Friday, March 19, 2010

zielono mi...

Zielona wyspa napaja natchnieniem, zwlaszcza wiosna i zwlaszcza przy okazji dnia sw. Patryka. Wiosna w tym roku raczej zimnawa, chociaz powolutku pokazuja sie zonkile a i zielen jakby bardziej nasycona. No to ukrecilam nastepna przedze z cyklu kokony. praktykuje, bo chce sie ich nauczyc robic porzadnie i rowno.

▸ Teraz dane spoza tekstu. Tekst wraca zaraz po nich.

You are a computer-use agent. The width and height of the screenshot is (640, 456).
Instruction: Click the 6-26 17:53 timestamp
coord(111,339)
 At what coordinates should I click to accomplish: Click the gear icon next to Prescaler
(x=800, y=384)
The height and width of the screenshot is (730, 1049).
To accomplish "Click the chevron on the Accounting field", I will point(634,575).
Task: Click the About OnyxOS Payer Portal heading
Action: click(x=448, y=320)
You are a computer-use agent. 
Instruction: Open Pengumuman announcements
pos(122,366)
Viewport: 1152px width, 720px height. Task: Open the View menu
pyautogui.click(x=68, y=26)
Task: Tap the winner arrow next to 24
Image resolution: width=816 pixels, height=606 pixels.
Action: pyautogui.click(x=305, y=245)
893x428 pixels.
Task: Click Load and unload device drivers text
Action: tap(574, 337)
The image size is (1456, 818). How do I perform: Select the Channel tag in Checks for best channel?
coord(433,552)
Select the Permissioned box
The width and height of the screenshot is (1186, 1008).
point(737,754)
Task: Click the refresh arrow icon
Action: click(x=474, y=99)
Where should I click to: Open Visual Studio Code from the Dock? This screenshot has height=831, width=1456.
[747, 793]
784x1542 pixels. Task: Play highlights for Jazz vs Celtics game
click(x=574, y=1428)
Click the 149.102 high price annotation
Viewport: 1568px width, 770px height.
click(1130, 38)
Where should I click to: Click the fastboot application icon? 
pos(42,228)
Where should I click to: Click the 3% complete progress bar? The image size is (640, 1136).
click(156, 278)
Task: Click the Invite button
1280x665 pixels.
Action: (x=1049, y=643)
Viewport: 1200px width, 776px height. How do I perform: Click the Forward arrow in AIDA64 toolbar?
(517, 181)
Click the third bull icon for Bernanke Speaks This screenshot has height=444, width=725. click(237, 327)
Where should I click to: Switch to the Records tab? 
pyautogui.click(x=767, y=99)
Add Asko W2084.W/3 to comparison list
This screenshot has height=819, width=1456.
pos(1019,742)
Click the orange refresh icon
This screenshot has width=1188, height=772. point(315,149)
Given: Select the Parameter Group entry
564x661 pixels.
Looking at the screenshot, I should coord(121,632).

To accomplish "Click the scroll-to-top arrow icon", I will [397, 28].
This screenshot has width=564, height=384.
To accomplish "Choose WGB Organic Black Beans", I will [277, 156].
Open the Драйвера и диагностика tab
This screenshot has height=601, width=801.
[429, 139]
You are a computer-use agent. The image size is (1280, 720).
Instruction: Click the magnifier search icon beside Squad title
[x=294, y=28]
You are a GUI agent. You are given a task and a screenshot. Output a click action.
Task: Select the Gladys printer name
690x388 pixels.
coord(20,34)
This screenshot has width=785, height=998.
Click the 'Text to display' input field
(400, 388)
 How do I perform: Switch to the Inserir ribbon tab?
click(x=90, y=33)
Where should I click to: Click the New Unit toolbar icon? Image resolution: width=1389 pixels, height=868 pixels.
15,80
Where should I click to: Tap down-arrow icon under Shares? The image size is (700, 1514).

Tym razem wyszly calkiem przyjemnie. na kokony uzylam dwuch rodzajow welny, zwyklego sufolksa i wensleydale, ktora po prostu kocham. za kazdym razem jak cos z niej robie, czy to dokladam do filcu czy do przedzy, po prostu mnie urzeka, te loczki sa po prostu piekne!
Za baze posluzyla merino, ktora jakis czas u mnie lezala i nawet nie pamietam skad ja mam oraz wlasnorecznie farbowany sufolks z owiec sasiada. ot taki zielony misz masz. mieszanki merino sa bardzo przyjemne w przedzeniu, wiec praca bardzo przyjemna byla.
Nastepnym krokiem bylo zrobienie czapki, ktora postanowilam wystawic w konkursie na ravelry, (prosze bardzo, klikamy na prace ktora podoba nam sie najbardziej. KLIK)
co prawda jeden z moich przyjacol powiedzial, ze te kokony to raczej jak plesn wygladaja :) mnie tam sie jednak podoba...

Sunday, March 7, 2010

w marcu jak w garncu... a robota wre!

Tak tak, wiem, ze to juz marzec a przedzy lutowej nie pokazalam. Len to co ostatnio na kolowrotku krolowalo iiii.... niestety jestem wielce rozczarowana. Bo pomimo, ze sie bardzo, naprawde bardzo latwo przedzie, to rezultat niestety do niczego. po prostu katastrofa. nie dosc, ze wyglada to to jak lina, to po upraniu sie zrobilo jeszcze sztywniejsze. nie wiem,  moze zle upralam, moze to jakis len taki, ale niestety - nigdy wiecej! Mam tej liny 120m, bardzo cienkiej i chyba wrzuce do kompostownika :)
W tej moje frustracji zatopiona postanowilam cos jednak ladnego zrobic, zeby mnie nie odrzucilo od krecenia zupelnie, no i wymyslilam sobie art-yarn. A ze mialam resztki kaszmiru i alpaki w podobnym miodowym kolorze, oraz troche welny w czerwieni, to to razem przeczesalam i zaczelam krecic. Potem mi sie przypomnialo, ze przeciez nastepne milam robic kokony, wiec dobralam jeszcze sliwkowej welny na nie i jazda...
oczywiscie bladego pojecia nie mialam jak te oto kokony zrobic, tyle co na youtubie obejrzalam, no ale dobra, eksperymentujemy! I o ile przedza sama w sobie baardzo mi sie podoba, to juz te kokony troche mniej :) takie jakies krzywe i pokraczne :)
Fakt, ze juz przy koncu lapalam o co chodzi i jak je zrobic, zeby byly ladne, wiec nastepnym razem bedzie lepiej. otoz, wcale a wcale nie nalezy brac duzo welny na kokona, nawet jak sie chce go zrobic ogromnego, poprostu wystarczy napuszyc welne. nalezy rowniez dokaladac go pod katem wiekszym niz 90 stopni, wtedy sie bedzie ladnie zawijal, a i troche jednak palcami nalezy sobie pomoc i go po prostu troche podwinac.
Czyli teraz moge sobie odposcic, bo i lutowa, fe lniana i marcowa, art-yarn, zaliczone :) nastepna odslona w kwietniu!